Takashi Iwai June 9, 2017, 6:44 a.m. UTC | #1
On Fri, 09 Jun 2017 01:04:53 +0200,
Takashi Sakamoto wrote:
> 
> Hi Clemens and Iwai-san,
> 
> I found a critical bug on ALSA IEC 61883-1/6 engine at error handling
> on process context. At packet queueing error or detection of invalid
> packet, user process can stall on local CPU with IRQ disabled. This
> bug was introduced at v3.5.
> 
> I wrote a fix but this can be applied down to v4.9.31, but it's
> unavailable for the former longterm versions. What can we do for them?

You can send a different patch for each stable kernel to stable ML
once after the original patch gets merged to Linus tree.


thanks,

Takashi

> 
> ========== 8< ----------
> From c8c7541f83913c98bb6f3774127a48c7998caca0 Mon Sep 17 00:00:00 2001
> From: Takashi Sakamoto <o-takashi@sakamocchi.jp>
> Date: Fri, 9 Jun 2017 07:40:05 +0900
> Subject: [PATCH] ALSA: firewire-lib: Fix stall of process context on
> local CPU
>  with disabled IRQ at packet error
> 
> At Linux v3.5, packet processing can be done in process context of ALSA
> PCM application as well as software IRQ context for OHCI 1394. Below is
> an example of the callgraph (some calls are omitted).
> 
> ioctl(2) with e.g. HWSYNC
> (sound/core/pcm_native.c)
> ->snd_pcm_common_ioctl1()
>   ->snd_pcm_hwsync()
>     ->snd_pcm_stream_lock_irq
>     (sound/core/pcm_lib.c)
>     ->snd_pcm_update_hw_ptr()
>       ->snd_pcm_udpate_hw_ptr0()
>         ->struct snd_pcm_ops.pointer()
>         (sound/firewire/*)
>         = Each handler on drivers in ALSA firewire stack
>           (sound/firewire/amdtp-stream.c)
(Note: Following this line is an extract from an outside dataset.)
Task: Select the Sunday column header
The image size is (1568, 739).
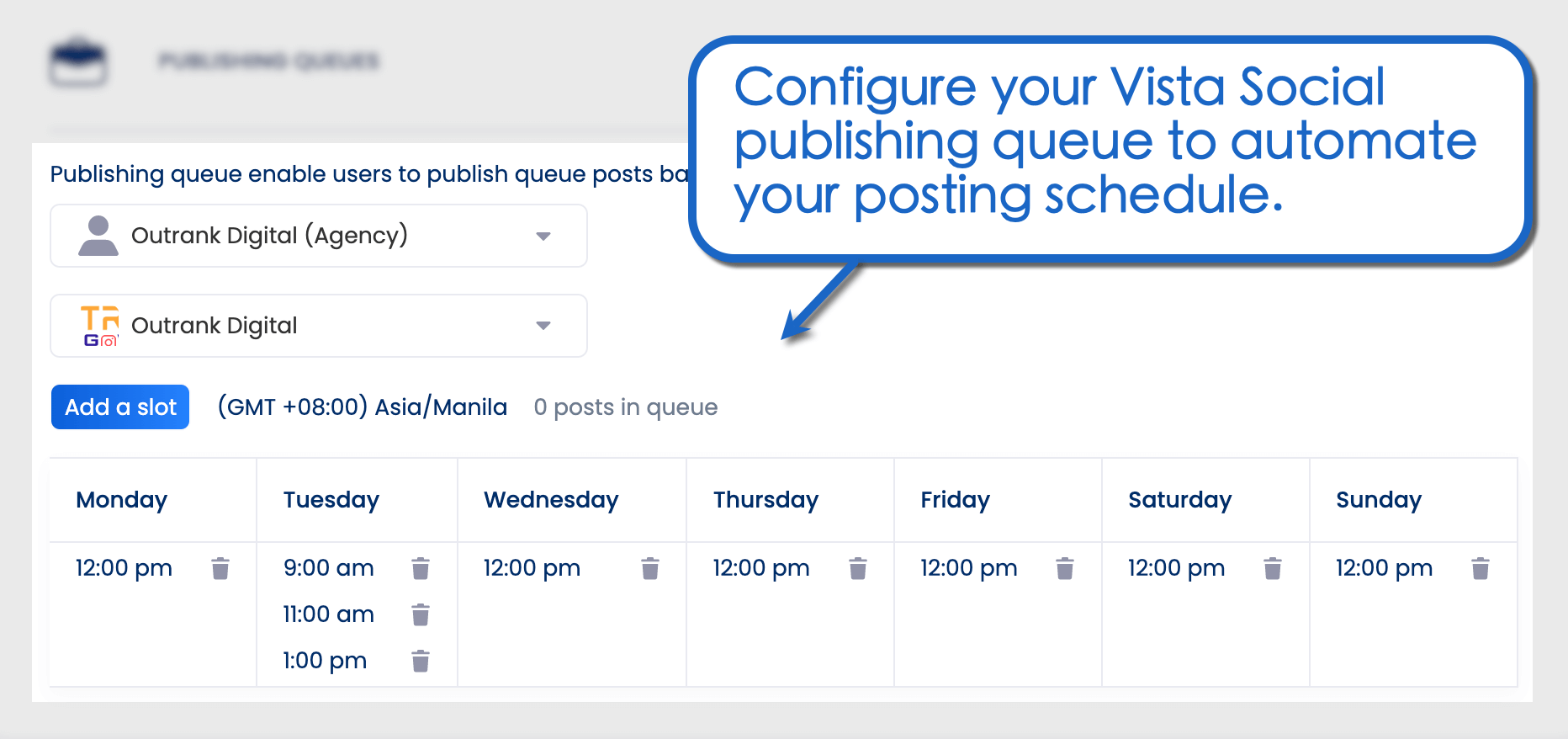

>           ->amdtp_stream_pcm_pointer()
>             (drivers/firewire/core-iso.c)
>             ->fw_iso_context_flush_completions()
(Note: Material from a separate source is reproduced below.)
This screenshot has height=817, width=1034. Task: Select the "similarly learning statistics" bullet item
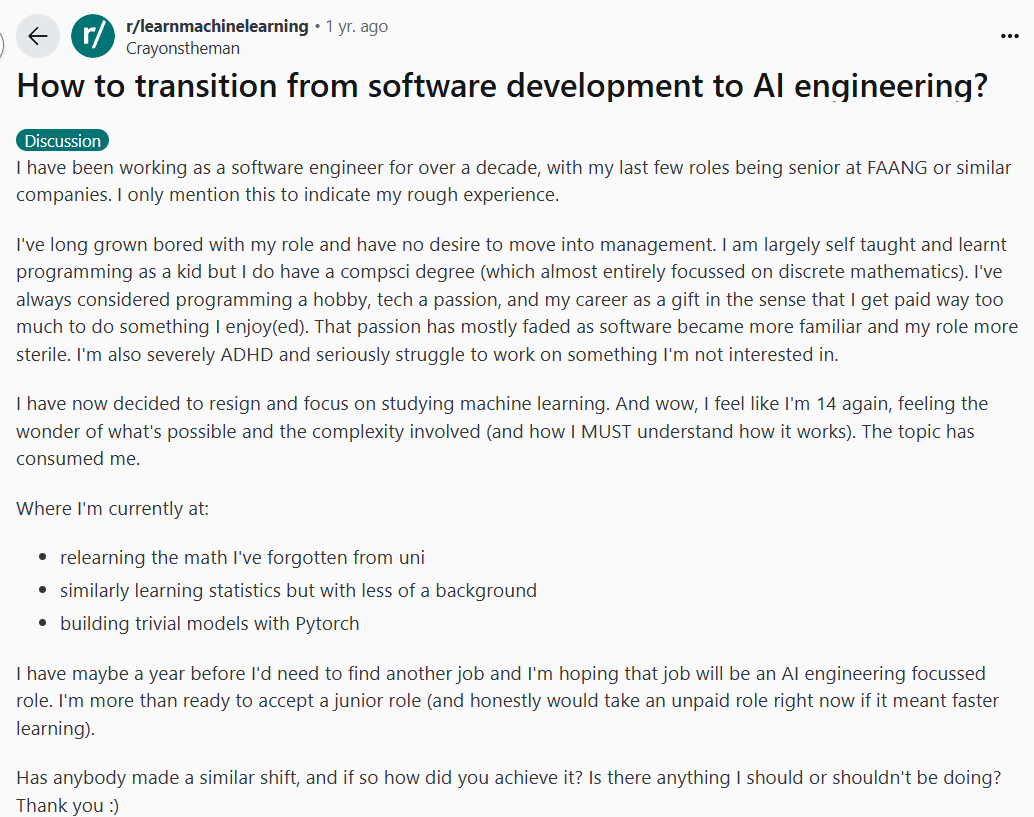point(298,590)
>               ->struct fw_card_driver.flush_iso_completion()
>               (drivers/firewire/ohci.c)
>               = flush_iso_completions()
>                 ->struct fw_iso_context.callback.sc
>                 (sound/firewire/amdtp-stream.c)
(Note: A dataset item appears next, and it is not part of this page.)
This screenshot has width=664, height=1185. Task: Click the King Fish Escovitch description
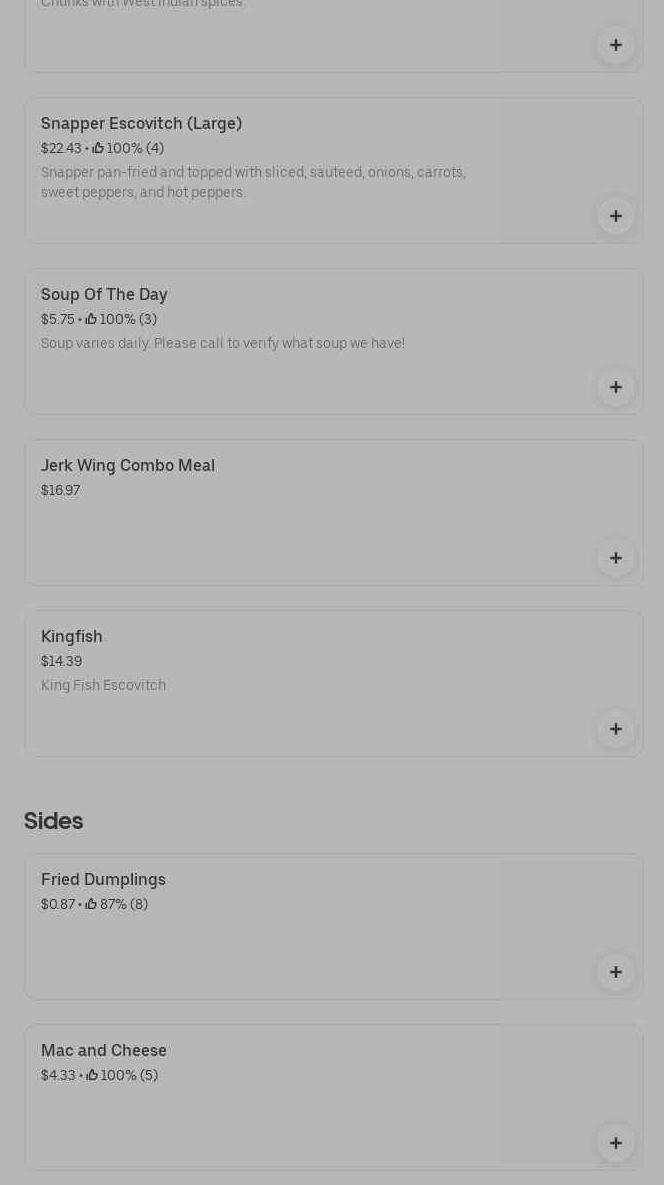click(103, 685)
>                 = in_stream_callback() or out_stream_callback()
>                   ->...
>     ->snd_pcm_stream_unlock_irq
> 
> When packet queueing error occurs or detecting invalid packets in
> 'in_stream_callback()' or 'out_stream_callback()', 'snd_pcm_stop_xrun()'
> is called on local CPU with disabled IRQ.
> 
> (sound/firewire/amdtp-stream.c)
> in_stream_callback() or out_stream_callback()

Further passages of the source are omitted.